--- What is needed ---
All entries below must be reproduced without a single change.

[Collected data entries]
───

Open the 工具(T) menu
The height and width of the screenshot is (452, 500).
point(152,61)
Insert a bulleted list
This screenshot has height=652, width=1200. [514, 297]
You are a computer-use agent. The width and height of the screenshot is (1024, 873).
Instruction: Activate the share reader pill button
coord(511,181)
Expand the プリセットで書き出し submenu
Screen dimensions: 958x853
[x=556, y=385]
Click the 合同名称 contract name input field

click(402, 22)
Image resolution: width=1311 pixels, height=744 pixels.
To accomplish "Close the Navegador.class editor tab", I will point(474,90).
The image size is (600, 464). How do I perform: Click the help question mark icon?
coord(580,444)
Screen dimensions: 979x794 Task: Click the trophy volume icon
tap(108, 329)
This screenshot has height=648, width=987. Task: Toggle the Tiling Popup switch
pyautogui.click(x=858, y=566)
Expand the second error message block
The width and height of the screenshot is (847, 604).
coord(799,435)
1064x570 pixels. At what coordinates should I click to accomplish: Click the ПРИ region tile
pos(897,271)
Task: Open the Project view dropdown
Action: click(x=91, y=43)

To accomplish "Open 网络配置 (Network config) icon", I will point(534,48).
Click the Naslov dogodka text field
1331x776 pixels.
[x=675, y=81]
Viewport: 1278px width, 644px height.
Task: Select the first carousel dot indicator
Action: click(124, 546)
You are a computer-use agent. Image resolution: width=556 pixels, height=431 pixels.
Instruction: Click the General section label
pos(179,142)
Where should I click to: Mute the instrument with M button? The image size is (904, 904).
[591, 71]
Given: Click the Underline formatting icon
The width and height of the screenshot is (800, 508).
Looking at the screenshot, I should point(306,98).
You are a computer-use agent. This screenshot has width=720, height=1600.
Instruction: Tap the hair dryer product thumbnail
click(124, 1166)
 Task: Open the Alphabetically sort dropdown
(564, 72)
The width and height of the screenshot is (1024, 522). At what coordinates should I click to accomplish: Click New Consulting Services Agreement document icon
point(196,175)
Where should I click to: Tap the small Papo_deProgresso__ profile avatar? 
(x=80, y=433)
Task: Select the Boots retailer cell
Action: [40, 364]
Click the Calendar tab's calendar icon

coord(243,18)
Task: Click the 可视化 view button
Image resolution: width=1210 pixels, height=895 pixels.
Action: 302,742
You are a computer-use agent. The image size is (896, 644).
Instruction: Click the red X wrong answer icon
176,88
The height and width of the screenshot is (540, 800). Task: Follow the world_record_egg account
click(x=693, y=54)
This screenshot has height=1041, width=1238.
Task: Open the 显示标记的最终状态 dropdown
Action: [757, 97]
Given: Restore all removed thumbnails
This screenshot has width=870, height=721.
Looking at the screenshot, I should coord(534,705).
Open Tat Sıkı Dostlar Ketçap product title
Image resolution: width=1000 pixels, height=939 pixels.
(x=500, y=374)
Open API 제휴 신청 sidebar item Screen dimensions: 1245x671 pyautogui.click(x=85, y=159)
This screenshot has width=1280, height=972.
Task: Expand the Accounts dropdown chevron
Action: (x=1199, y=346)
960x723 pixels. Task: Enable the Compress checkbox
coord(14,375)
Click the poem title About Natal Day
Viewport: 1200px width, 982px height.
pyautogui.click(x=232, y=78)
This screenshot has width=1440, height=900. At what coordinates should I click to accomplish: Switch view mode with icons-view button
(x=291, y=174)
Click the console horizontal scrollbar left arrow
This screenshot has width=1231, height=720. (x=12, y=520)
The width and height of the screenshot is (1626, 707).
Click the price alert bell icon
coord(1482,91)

───

--- Reply to the task ---
Open the 工具(T) menu
The height and width of the screenshot is (452, 500).
point(152,61)
Insert a bulleted list
This screenshot has height=652, width=1200. [514, 297]
You are a computer-use agent. The width and height of the screenshot is (1024, 873).
Instruction: Activate the share reader pill button
coord(511,181)
Expand the プリセットで書き出し submenu
Screen dimensions: 958x853
[x=556, y=385]
Click the 合同名称 contract name input field

click(402, 22)
Image resolution: width=1311 pixels, height=744 pixels.
To accomplish "Close the Navegador.class editor tab", I will point(474,90).
The image size is (600, 464). How do I perform: Click the help question mark icon?
coord(580,444)
Screen dimensions: 979x794 Task: Click the trophy volume icon
tap(108, 329)
This screenshot has height=648, width=987. Task: Toggle the Tiling Popup switch
pyautogui.click(x=858, y=566)
Expand the second error message block
The width and height of the screenshot is (847, 604).
coord(799,435)
1064x570 pixels. At what coordinates should I click to accomplish: Click the ПРИ region tile
pos(897,271)
Task: Open the Project view dropdown
Action: click(x=91, y=43)

To accomplish "Open 网络配置 (Network config) icon", I will point(534,48).
Click the Naslov dogodka text field
1331x776 pixels.
[x=675, y=81]
Viewport: 1278px width, 644px height.
Task: Select the first carousel dot indicator
Action: click(124, 546)
You are a computer-use agent. Image resolution: width=556 pixels, height=431 pixels.
Instruction: Click the General section label
pos(179,142)
Where should I click to: Mute the instrument with M button? The image size is (904, 904).
[591, 71]
Given: Click the Underline formatting icon
The width and height of the screenshot is (800, 508).
Looking at the screenshot, I should point(306,98).
You are a computer-use agent. This screenshot has width=720, height=1600.
Instruction: Tap the hair dryer product thumbnail
click(124, 1166)
 Task: Open the Alphabetically sort dropdown
(564, 72)
The width and height of the screenshot is (1024, 522). At what coordinates should I click to accomplish: Click New Consulting Services Agreement document icon
point(196,175)
Where should I click to: Tap the small Papo_deProgresso__ profile avatar? 
(x=80, y=433)
Task: Select the Boots retailer cell
Action: [40, 364]
Click the Calendar tab's calendar icon

coord(243,18)
Task: Click the 可视化 view button
Image resolution: width=1210 pixels, height=895 pixels.
Action: 302,742
You are a computer-use agent. The image size is (896, 644).
Instruction: Click the red X wrong answer icon
176,88
The height and width of the screenshot is (540, 800). Task: Follow the world_record_egg account
click(x=693, y=54)
This screenshot has height=1041, width=1238.
Task: Open the 显示标记的最终状态 dropdown
Action: [757, 97]
Given: Restore all removed thumbnails
This screenshot has width=870, height=721.
Looking at the screenshot, I should coord(534,705).
Open Tat Sıkı Dostlar Ketçap product title
Image resolution: width=1000 pixels, height=939 pixels.
(x=500, y=374)
Open API 제휴 신청 sidebar item Screen dimensions: 1245x671 pyautogui.click(x=85, y=159)
This screenshot has width=1280, height=972.
Task: Expand the Accounts dropdown chevron
Action: (x=1199, y=346)
960x723 pixels. Task: Enable the Compress checkbox
coord(14,375)
Click the poem title About Natal Day
Viewport: 1200px width, 982px height.
pyautogui.click(x=232, y=78)
This screenshot has width=1440, height=900. At what coordinates should I click to accomplish: Switch view mode with icons-view button
(x=291, y=174)
Click the console horizontal scrollbar left arrow
This screenshot has width=1231, height=720. (x=12, y=520)
The width and height of the screenshot is (1626, 707).
Click the price alert bell icon
coord(1482,91)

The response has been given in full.